Yes, you Segel! You are your dangler in the first 5 minutes of ‘Forgetting Sarah Marshall’ started this comedy revolution! Since then I’ve been smacked across the face (METAPHORICALLY) with Jason Mewes’ junk in ‘Zack & Miri Make a Porno’, by Jason Biggs’ big’un in ‘American Reunion’, by Ken Jeong’s wang in ‘The Hangover’, and by Sasha Baron Cohen’s dicktator in… well… ‘The Dictator’.

All used to varying degrees of comic effect, sure. But still… really guys*???

One thing that all of these movies have in common is that they were all, of course, written and directed by men. Women have known for centuries about men and their obsession with dick jokes. It’s only now they can actually film them, put them up on the big screen in a mainstream commercial flick, and receive an MA rating, at worst.

Cocks on film… the 21st century take on the filmic fart joke.

That’s right, menfolk – we now live in an age where female nudity is carefully and tastefully obscured in movies, whilst where every second dumb comedy thrusts a dick and balls at us!

So to speak.

What is happppeeennniiinnngggg!??!?!?! Up is down! Black is White!

Overall crudity quotient -9%, funny animal quotient +13%

I may sound like I’m over-reacting now… but wait until this stuff permeates other movie genres. You ain’t gonna be laughing when Captain America and Iron Man literally have a dick-measuring contest in ‘Avengers 2’. Or maybe you will. I don’t know. Seems Robert Downey Jnr is a good enough actor to make anything work on screen these days.

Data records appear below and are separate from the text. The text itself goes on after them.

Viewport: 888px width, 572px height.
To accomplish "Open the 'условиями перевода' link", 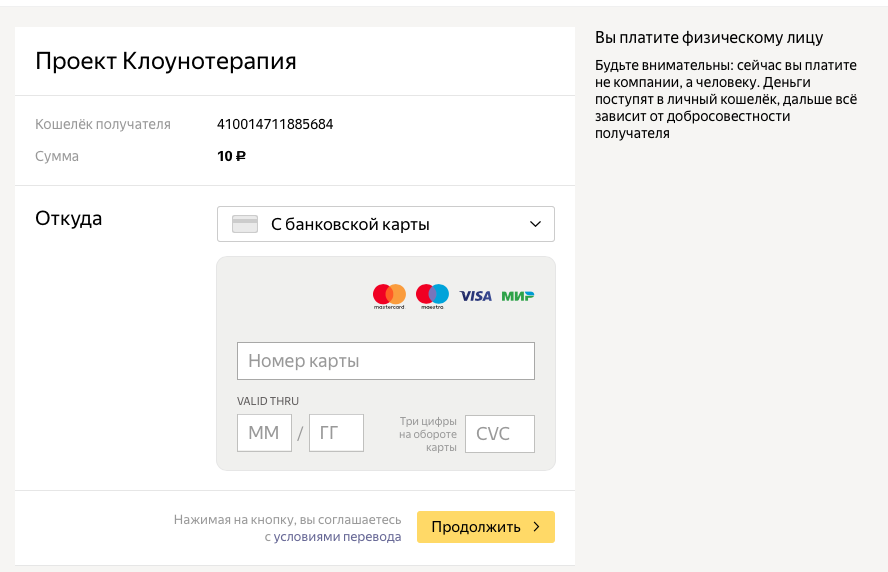I will click(x=337, y=537).
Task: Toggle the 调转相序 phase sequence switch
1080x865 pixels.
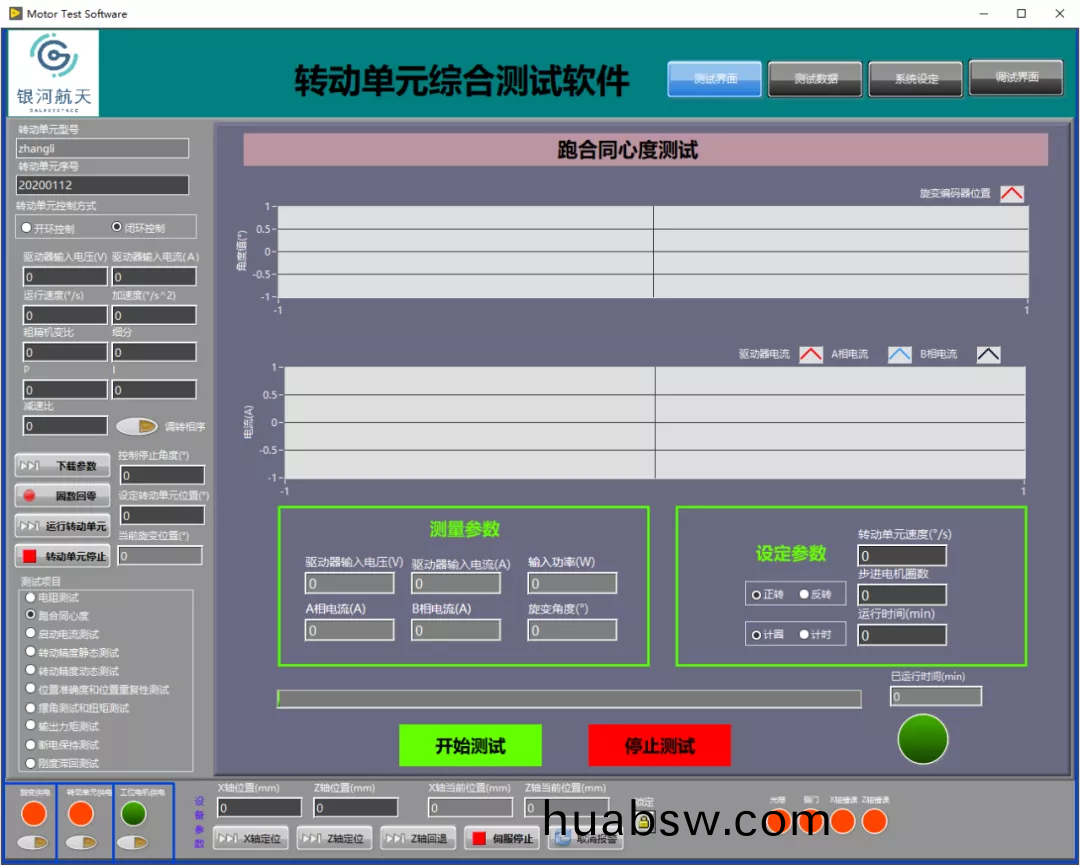Action: (137, 426)
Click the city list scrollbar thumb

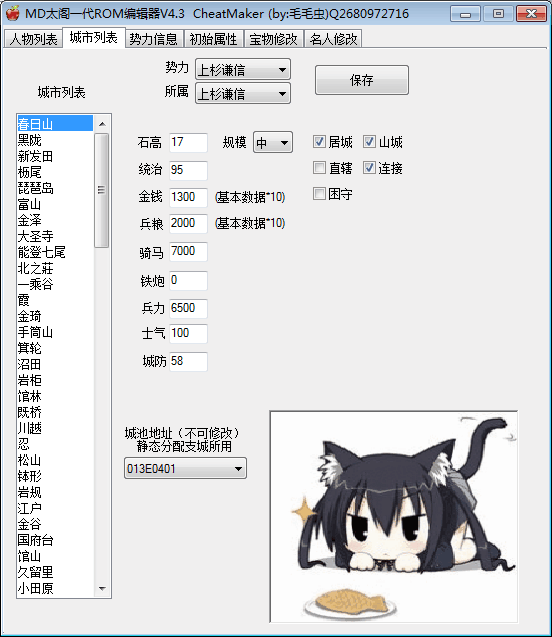[102, 190]
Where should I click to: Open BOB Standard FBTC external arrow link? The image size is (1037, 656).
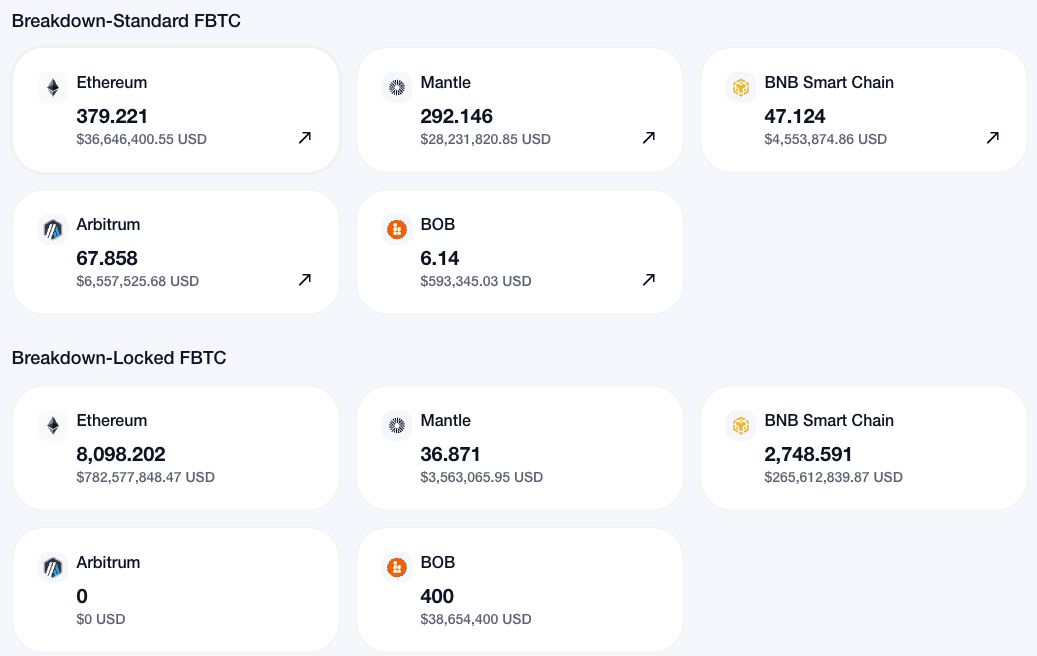pos(649,280)
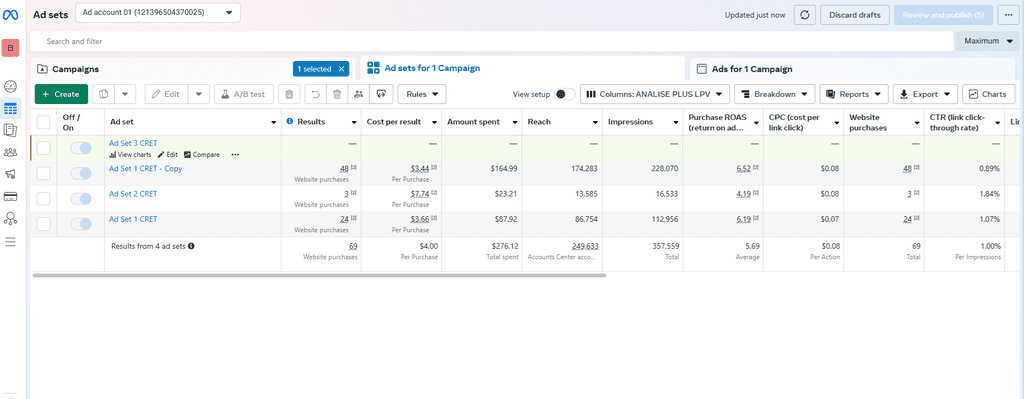Open the Breakdown dropdown
This screenshot has height=399, width=1024.
pyautogui.click(x=775, y=94)
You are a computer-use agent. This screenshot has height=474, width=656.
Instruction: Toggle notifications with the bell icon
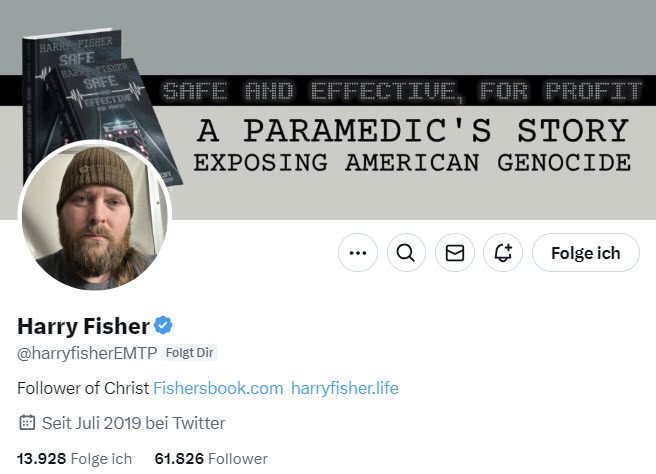(503, 253)
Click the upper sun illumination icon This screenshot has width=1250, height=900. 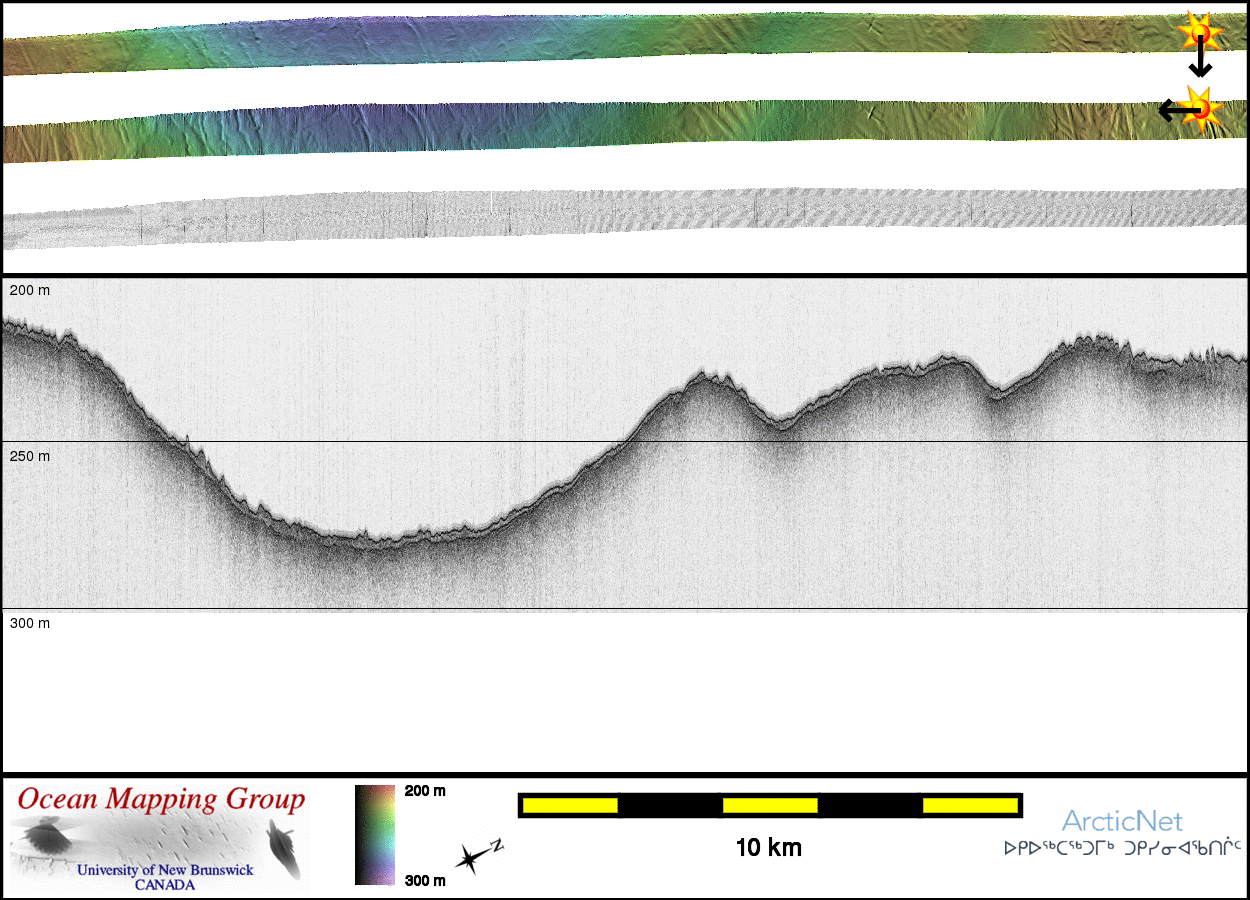[1198, 32]
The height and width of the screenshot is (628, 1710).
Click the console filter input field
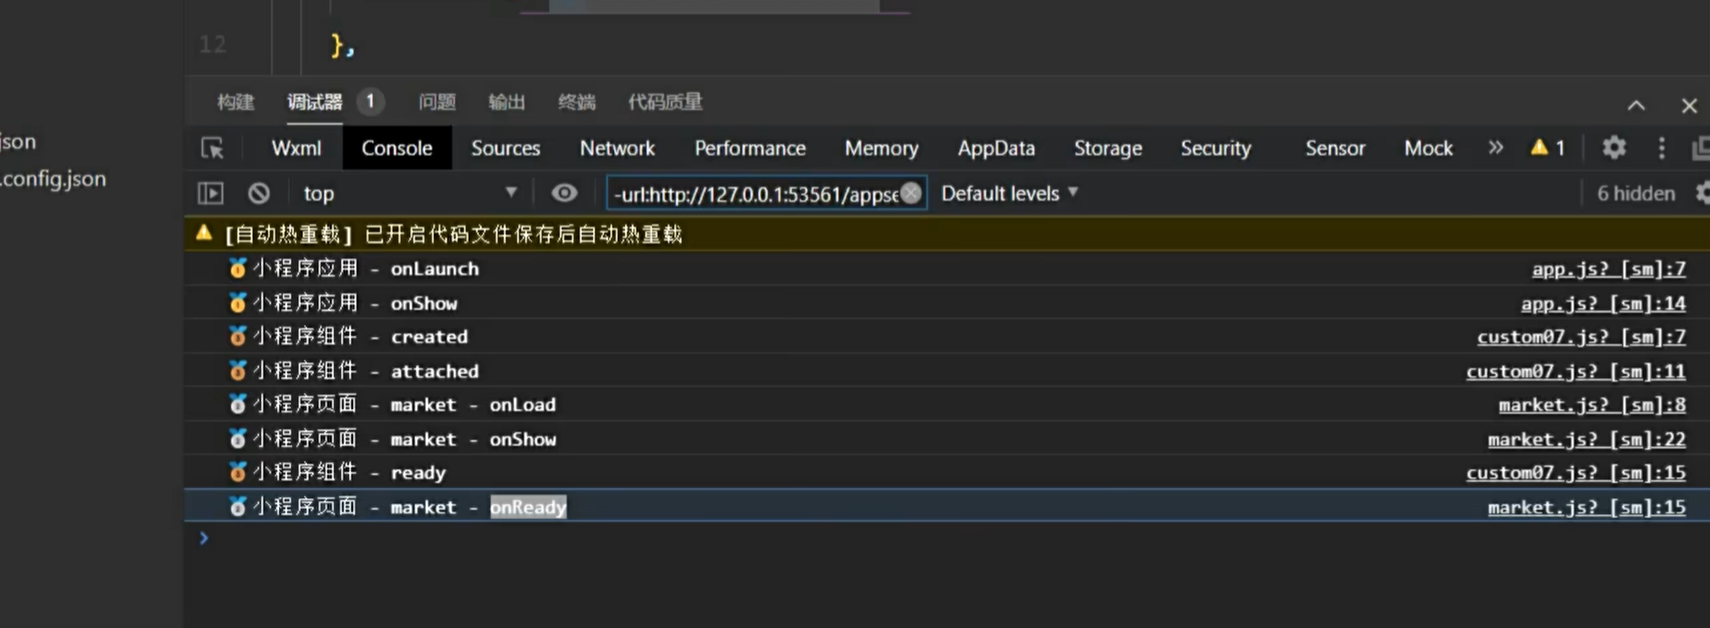pos(755,194)
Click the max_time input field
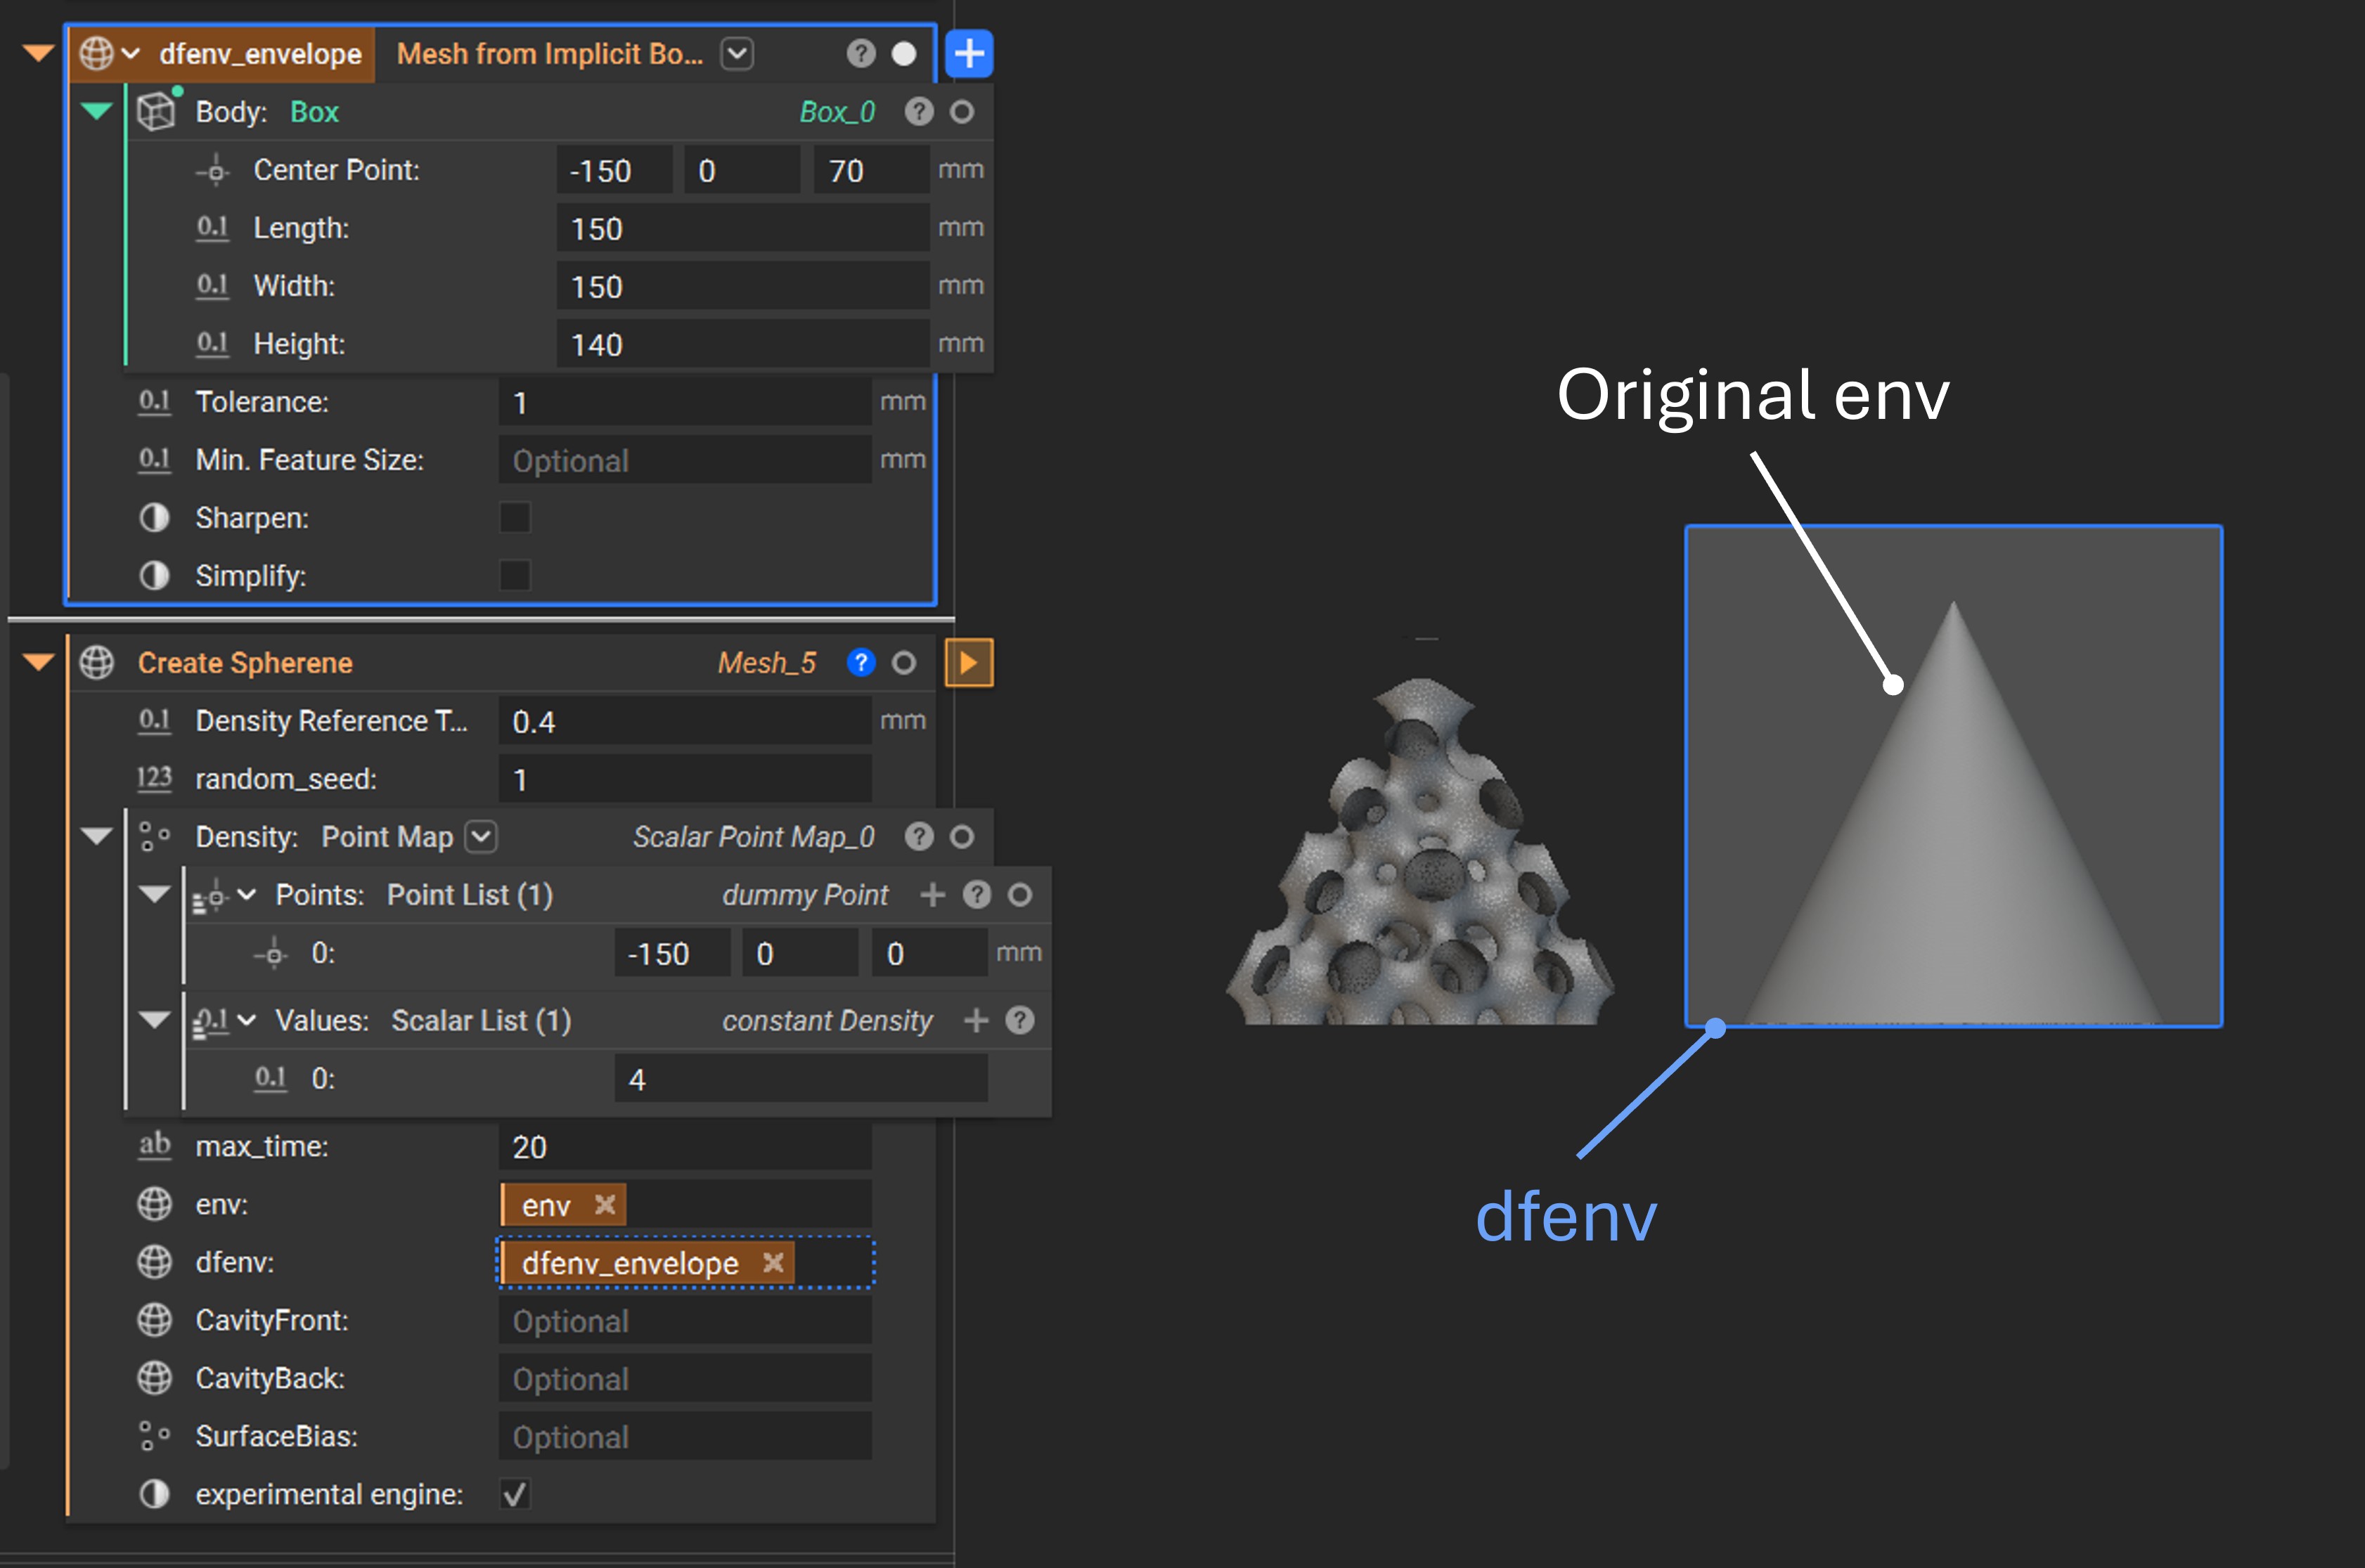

I foresee the not too distant future, a day where I’m either a) running down the middle of the street screaming ala ‘Invasion of the Body Snatchers’ (no, not the shit Nicole Kidman one), or b) ranting Charlton Heston-style…

…yelling “It’s Dicks! Modern Comedy is Dicks! You have to believe me!”

I’m ranting now, aren’t I? My high school Career Counsellor always said I’d end up unemployable, shamelessly ripping off old sci-fi movies in lieu of coming up with solid writing ideas of my own.

Well played, Miss Dobson.

Until next time kids, keep it clean and keep it in your pants.

I mean… keep your comedy… uhh… that is to say… not that you shouldn’t clean your… because obviously you should always… umm…

Oh, forget it.

BPM

* For the record – my tip for the next cinematic comedy todger flash? Russell Brand. Has to be, right?